Mensagem por Butterflies em Sab Jan 17, 2009 11:10 am

No estúdio, Jones descobriu que seu profissionalismo tinha amadurecido. Na verdade, o faro de Michael para as coisas é tão bom que Jones começou a chamá-lo de Smelly. Felizmente, quando rumores incorporados recearam a parceria improvável demais, Smelly manteve-se firme e pôs um ouvido voltado aos seus próprios ritmos especiais. De fato, as faixas mais memoráveis de Off The Wall são melodias dançantes compostas por Jackson. Working Day And Night com todos os seus murmúrios à parte e hábil pontuação, poderia ter sido escrita apenas por um dançarino. Don't Stop 'Til You Get Enough, o single mais vendido do álbum, segue aquele mesmo intercâmbio atraente entre retenção e abandono.
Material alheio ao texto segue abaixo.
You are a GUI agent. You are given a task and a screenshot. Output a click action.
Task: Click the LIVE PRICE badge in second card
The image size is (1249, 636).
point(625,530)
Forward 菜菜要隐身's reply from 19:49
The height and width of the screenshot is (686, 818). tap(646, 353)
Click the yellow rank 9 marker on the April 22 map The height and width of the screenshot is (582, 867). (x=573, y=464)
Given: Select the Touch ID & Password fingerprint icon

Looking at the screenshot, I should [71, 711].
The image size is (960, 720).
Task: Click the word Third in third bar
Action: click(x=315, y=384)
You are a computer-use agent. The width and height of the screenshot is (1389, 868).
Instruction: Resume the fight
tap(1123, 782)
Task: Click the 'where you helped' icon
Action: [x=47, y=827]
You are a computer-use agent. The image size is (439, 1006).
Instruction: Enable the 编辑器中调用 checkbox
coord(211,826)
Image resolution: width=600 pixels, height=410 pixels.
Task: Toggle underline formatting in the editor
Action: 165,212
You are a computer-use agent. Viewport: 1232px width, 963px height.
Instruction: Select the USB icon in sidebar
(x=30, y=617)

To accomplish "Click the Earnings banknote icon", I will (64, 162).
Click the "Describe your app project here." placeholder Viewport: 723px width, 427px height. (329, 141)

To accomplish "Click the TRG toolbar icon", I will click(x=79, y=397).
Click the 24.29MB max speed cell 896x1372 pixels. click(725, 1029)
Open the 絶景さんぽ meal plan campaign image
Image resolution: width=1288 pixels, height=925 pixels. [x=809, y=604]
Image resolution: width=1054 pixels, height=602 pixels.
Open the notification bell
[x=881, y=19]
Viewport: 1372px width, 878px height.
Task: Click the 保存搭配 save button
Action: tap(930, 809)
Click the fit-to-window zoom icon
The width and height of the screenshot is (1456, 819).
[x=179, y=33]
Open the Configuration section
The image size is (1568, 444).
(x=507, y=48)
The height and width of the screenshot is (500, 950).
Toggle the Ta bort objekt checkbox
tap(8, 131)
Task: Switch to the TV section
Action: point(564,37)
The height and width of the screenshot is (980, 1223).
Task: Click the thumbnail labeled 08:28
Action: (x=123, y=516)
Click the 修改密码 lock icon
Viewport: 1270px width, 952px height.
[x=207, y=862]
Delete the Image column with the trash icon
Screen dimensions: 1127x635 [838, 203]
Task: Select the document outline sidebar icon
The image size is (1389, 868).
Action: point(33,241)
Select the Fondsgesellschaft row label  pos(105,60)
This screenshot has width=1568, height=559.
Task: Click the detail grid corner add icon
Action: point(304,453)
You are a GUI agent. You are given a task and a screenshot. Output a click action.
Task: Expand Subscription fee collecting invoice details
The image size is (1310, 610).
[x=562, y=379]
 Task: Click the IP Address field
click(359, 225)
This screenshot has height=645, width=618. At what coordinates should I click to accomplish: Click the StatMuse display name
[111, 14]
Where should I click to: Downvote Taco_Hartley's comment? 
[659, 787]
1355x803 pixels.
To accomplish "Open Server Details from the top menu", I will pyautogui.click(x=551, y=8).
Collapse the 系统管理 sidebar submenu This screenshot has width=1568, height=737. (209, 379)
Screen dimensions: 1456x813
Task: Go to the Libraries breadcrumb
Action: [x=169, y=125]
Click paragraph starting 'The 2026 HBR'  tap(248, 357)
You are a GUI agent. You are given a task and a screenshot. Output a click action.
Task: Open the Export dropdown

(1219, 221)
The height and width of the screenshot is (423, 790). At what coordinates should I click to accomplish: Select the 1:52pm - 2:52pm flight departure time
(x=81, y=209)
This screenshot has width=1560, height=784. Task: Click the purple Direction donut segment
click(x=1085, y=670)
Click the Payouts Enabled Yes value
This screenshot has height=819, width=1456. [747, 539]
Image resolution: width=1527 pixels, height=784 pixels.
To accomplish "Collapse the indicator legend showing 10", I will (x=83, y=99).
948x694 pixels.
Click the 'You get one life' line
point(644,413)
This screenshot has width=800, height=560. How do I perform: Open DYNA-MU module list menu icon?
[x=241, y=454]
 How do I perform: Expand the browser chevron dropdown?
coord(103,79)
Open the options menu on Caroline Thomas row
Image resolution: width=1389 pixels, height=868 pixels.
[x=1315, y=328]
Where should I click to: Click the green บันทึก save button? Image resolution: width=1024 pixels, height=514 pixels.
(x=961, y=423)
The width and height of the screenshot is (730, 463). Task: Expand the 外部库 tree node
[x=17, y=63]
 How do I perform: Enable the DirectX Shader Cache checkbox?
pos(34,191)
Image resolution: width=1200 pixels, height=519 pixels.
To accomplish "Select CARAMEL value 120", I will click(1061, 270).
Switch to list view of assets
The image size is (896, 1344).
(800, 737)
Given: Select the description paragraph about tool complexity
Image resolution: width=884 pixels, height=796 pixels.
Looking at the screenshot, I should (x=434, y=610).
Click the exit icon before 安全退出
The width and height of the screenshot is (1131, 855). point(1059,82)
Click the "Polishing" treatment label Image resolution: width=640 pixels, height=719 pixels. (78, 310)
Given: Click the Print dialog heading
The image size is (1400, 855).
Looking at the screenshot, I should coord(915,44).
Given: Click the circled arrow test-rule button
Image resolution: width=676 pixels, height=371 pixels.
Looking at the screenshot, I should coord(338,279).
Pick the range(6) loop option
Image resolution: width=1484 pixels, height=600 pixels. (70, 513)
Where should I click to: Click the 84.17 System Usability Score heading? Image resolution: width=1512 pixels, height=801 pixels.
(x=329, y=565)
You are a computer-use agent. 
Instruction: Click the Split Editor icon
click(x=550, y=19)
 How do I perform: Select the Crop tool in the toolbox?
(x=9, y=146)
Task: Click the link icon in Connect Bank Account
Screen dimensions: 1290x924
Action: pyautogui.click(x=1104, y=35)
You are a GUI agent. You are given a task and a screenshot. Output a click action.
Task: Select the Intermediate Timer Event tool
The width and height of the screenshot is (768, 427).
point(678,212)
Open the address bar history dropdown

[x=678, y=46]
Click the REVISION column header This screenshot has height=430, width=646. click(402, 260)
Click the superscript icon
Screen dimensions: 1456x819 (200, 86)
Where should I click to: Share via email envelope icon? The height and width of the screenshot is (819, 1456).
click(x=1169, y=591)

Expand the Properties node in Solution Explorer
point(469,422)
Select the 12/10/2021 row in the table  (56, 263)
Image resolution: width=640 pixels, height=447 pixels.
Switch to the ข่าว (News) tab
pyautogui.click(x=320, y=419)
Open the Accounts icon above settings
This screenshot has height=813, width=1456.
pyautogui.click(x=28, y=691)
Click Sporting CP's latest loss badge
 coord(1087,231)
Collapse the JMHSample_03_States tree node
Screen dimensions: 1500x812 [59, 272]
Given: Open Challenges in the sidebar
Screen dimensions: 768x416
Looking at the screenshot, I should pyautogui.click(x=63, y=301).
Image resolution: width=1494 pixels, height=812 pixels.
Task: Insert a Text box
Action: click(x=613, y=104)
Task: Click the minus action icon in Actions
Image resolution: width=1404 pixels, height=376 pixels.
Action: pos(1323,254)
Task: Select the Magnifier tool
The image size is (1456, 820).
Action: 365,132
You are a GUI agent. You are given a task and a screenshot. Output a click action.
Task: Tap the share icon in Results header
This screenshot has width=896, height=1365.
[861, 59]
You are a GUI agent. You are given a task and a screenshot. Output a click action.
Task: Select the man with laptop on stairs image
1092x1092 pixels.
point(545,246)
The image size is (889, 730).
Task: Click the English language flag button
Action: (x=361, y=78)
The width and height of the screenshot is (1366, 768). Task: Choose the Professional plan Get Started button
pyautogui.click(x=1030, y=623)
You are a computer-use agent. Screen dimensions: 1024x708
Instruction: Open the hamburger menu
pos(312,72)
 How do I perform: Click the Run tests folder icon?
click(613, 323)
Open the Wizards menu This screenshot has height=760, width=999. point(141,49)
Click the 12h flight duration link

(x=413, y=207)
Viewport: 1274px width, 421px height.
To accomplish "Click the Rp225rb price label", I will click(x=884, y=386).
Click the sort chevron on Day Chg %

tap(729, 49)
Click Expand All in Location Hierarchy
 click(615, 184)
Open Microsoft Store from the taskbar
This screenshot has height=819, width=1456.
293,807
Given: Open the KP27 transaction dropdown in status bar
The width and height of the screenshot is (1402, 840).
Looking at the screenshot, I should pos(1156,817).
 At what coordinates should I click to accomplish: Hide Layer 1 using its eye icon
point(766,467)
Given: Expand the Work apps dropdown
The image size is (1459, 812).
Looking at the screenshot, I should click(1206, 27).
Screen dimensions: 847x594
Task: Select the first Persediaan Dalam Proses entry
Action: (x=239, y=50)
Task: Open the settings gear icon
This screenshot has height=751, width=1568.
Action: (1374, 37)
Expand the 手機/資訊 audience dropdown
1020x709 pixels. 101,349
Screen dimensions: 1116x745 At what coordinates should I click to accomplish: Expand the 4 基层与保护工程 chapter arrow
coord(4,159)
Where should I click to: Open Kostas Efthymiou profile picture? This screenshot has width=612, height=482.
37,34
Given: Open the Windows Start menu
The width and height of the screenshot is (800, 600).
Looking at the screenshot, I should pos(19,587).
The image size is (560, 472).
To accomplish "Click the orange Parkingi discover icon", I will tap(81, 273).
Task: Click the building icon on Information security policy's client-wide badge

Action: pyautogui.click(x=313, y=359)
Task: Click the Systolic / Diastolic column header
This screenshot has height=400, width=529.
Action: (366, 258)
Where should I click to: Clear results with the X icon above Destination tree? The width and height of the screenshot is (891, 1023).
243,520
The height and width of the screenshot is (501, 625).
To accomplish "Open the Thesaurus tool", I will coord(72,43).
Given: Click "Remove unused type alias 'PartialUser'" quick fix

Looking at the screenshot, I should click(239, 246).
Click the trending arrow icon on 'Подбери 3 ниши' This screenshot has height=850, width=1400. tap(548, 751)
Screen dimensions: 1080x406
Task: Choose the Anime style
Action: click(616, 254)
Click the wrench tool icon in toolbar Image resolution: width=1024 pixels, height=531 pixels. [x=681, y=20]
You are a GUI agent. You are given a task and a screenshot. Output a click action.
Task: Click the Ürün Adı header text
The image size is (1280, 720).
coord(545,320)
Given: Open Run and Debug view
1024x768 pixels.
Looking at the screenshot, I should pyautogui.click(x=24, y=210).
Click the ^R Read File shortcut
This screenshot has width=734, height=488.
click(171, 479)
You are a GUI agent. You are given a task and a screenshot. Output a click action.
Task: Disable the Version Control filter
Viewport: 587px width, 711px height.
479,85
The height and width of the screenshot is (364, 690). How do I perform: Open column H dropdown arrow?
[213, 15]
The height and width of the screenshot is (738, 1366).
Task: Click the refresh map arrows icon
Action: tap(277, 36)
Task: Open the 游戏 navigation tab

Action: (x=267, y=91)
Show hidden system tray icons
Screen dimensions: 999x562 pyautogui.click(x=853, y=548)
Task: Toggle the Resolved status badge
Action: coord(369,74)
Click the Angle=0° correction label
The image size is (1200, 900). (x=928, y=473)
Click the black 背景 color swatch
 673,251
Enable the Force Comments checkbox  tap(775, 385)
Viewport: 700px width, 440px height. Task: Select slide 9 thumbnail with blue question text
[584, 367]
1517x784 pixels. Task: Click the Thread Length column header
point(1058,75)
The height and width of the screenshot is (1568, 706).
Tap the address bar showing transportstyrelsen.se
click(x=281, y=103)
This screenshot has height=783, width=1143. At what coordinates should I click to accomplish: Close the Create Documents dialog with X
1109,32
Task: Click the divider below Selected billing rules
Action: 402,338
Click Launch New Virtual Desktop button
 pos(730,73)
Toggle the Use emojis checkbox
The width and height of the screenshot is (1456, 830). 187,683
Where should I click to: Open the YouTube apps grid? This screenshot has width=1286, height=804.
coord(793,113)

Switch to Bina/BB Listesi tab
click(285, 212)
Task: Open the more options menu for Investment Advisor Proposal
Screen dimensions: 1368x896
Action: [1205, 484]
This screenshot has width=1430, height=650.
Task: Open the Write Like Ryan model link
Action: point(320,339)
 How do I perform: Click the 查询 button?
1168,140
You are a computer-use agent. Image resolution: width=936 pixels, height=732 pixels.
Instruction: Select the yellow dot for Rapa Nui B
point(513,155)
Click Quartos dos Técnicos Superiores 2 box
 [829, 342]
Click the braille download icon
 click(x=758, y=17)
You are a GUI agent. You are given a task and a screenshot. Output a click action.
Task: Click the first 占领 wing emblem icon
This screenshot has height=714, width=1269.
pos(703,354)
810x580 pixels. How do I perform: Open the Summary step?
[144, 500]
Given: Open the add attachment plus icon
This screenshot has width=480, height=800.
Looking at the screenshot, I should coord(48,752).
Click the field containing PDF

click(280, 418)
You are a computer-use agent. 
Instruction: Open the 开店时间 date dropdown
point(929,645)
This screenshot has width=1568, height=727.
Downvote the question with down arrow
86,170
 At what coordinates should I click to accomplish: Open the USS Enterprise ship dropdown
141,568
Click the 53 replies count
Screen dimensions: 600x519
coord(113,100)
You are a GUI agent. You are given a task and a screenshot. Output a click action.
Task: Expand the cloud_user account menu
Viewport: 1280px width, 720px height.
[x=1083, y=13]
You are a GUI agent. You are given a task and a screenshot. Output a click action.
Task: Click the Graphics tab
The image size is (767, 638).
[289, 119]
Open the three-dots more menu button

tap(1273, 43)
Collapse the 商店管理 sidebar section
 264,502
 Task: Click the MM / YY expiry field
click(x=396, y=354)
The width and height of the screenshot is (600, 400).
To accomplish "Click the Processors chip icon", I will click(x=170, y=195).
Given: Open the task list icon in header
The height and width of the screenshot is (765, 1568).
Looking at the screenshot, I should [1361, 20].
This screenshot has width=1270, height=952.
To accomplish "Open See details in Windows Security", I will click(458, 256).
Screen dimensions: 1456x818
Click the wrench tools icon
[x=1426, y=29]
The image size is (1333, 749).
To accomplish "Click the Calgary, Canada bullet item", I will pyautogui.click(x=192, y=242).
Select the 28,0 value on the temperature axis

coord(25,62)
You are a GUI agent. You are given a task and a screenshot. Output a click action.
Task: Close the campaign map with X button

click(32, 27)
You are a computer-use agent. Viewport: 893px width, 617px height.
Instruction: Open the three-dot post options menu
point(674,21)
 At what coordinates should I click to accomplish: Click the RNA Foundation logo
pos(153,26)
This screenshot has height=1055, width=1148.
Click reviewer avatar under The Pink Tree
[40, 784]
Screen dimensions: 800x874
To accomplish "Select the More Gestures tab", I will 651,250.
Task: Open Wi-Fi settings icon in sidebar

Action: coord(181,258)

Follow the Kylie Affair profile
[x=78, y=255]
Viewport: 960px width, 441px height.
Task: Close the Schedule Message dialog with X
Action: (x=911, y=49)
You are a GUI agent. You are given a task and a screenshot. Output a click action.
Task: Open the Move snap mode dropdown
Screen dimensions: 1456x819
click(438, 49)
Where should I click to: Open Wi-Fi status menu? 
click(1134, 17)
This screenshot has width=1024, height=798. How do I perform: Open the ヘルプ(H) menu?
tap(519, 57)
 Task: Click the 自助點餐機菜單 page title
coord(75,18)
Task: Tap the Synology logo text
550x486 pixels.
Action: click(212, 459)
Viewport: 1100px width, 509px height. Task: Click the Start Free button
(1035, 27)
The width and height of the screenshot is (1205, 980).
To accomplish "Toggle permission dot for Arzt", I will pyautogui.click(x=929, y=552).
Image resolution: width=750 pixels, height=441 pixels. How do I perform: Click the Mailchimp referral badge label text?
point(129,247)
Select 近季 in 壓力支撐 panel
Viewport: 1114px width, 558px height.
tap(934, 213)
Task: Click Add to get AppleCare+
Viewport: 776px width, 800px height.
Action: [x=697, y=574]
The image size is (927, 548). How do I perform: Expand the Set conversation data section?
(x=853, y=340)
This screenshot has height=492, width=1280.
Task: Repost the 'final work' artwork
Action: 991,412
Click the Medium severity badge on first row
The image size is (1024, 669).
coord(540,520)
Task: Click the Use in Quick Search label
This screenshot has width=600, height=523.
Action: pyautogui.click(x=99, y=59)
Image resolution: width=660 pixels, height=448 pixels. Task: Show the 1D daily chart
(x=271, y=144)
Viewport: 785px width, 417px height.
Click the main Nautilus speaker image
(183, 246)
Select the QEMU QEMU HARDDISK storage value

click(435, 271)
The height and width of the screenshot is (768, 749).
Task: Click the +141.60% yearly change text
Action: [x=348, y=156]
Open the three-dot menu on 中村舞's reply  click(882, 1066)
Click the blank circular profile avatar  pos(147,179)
A canção começa com Michael falando num murmúrio baixo sobre cordas rápidas: "You know, I was wonderin'... you know the force, it's got a lot of power, make me feel like a... make me feel like..." Ooooooh". Um felino irrompe na batida monstruosa, com cordas arrematantes e um sexy e catártico grito. A introdução é dez segundos de tensão pop perfeita. O dance boogie é a saudação do lançamento. O arranjo - alto, cordas explosivas e vocais sobre um ritmo dominante e estrondoso - é a assinatura de Michael. Smelly, o duende mal-cheiroso.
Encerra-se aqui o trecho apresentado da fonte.